This publication describes the geologic setting and mineral resource potential of this 7.5-minute quadrangle located in Douglas County, Colorado. Includes description of map units, structural geology, mineral resources, cross sections, oblique view as well as shapefiles with metadata. (1:24,000). Digital ZIP/PDF download. OF-04-05D
From the Author’s Notes:
The Castle Rock South quadrangle is located near the western edge of an asymmetrical, oval-shaped, geological structural depression called the Denver Basin. This structural basin lies immediately east of the Front Range and covers a large part of eastern Colorado north of Pueblo, southeastern Wyoming, and southwestern Nebraska.
Most of the exposed bedrock in the Castle Rock South quadrangle is the assemblage of lithologies shown on the geologic map as the upper part of the Dawson Formation (TKda). At the time of deposition of this unit, during the Paleocene and Eocene Epochs (about 65 to 50 million years ago), the uplift of the Front Range was well underway. Braided streams were delivering to the basin a mixture of gravel, sand, silt and clay derived from weathering and erosion of that uplifted area. The source of those granitic arkosic materials was mostly the Precambrian Pikes Peak Granite located immediately to the west of the Rampart Range mountain-front fault system. Stream flow was generally towards the east. The pebble conglomerate and arkosic sand beds of the Dawson are cross-bedded and fill broad channels generally cut into finer grained deposits of clayey sandstones and sandy claystones. Interbedded with the channel deposits are occasional structureless beds deposited by mudflows. Also interbedded between the coarse-grained beds are finer grained and thinner-bedded strata of light-gray to gray-green clayey sandstone and brown or brownish-gray sandy claystone containing fragments of organic material and plant fossils. The fine-grained parts of the upper Dawson were deposited by gentler currents in areas between the braided stream channels and probably were covered with vegetation.
Following the erosion of some of the upper part of the Dawson Formation, the conglomerate of Larkspur Butte was deposited in a series of channels and broad valleys occupied by streams which drained the newly rejuvenated mountains. In the western part of the Greenland quadrangle the conglomerate of Larkspur Butte was deposited in narrowly confined, steep-walled stream valleys. These valleys became broader towards the east.

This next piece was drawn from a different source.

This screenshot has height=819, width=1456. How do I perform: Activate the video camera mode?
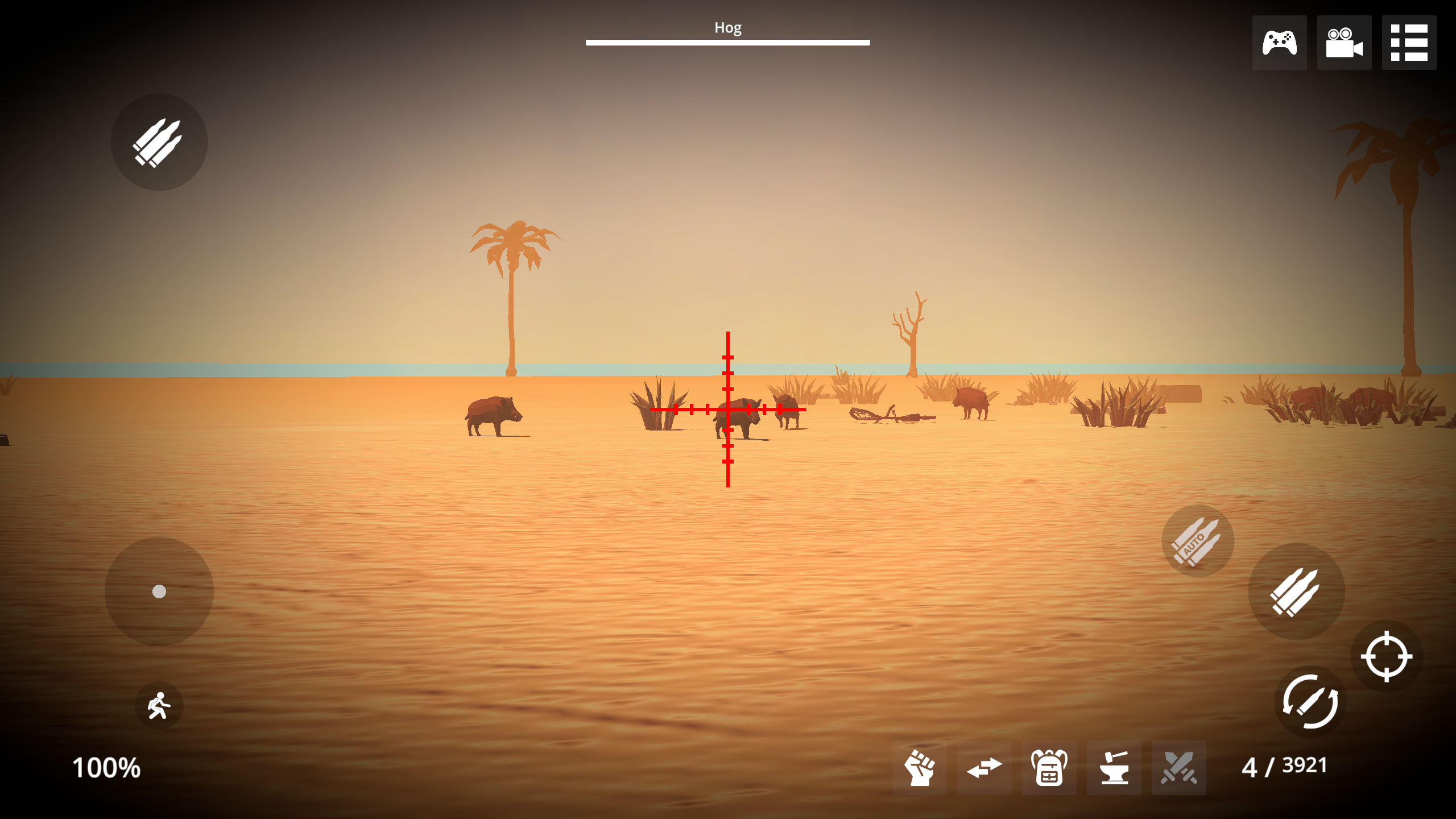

The Wall Mountain Tuff, an ignimbrite or glowing hot volcanic ash flow, was erupted in the late Eocene and poured across the landscape. This ash flow blanketed the eroded surface of the Dawson Formation and the valleys which contained the conglomerate of Larkspur Butte. Because of its great heat the ash compacted into a viscous plastic which flowed for short distances before it cooled into welded tuff. Erosional remnants of the Wall Mountain Tuff overlie the Dawson Formation on the higher buttes in the western part of the Castle Rock South quadrangle. The ash flow ponded in a depression in the east-central part of the quadrangle (sec. 27, T. 8 S., R. 66 W.) where it overlies the conglomerate of Larkspur Butte. The Castle Rock Conglomerate was deposited near the end of the Eocene in paleovalleys on an erosion surface that cuts across the upper Dawson, conglomerate of Larkspur Butte, and Wall Mountain Tuff. One of the Castle Rock paleochannels extends from the southwestern corner to the center of the quadrangle. Deposition of this conglomerate extended over most of the northeastern part of the Castle Rock South quadrangle filling a depression near the center of the Denver Basin.
Since the deposition of the Eocene rocks, the area experienced continued periods of erosion and deposition. During the Miocene, the Ogallala Formation was deposited across much of eastern Colorado and probably once covered the quadrangle, but has since been removed by erosion. During the Quaternary, deposits of unconsolidated sands and gravels were left in paleochannels, former flood plains along stream courses, and on various upland erosion surfaces as streams eroded the landscape.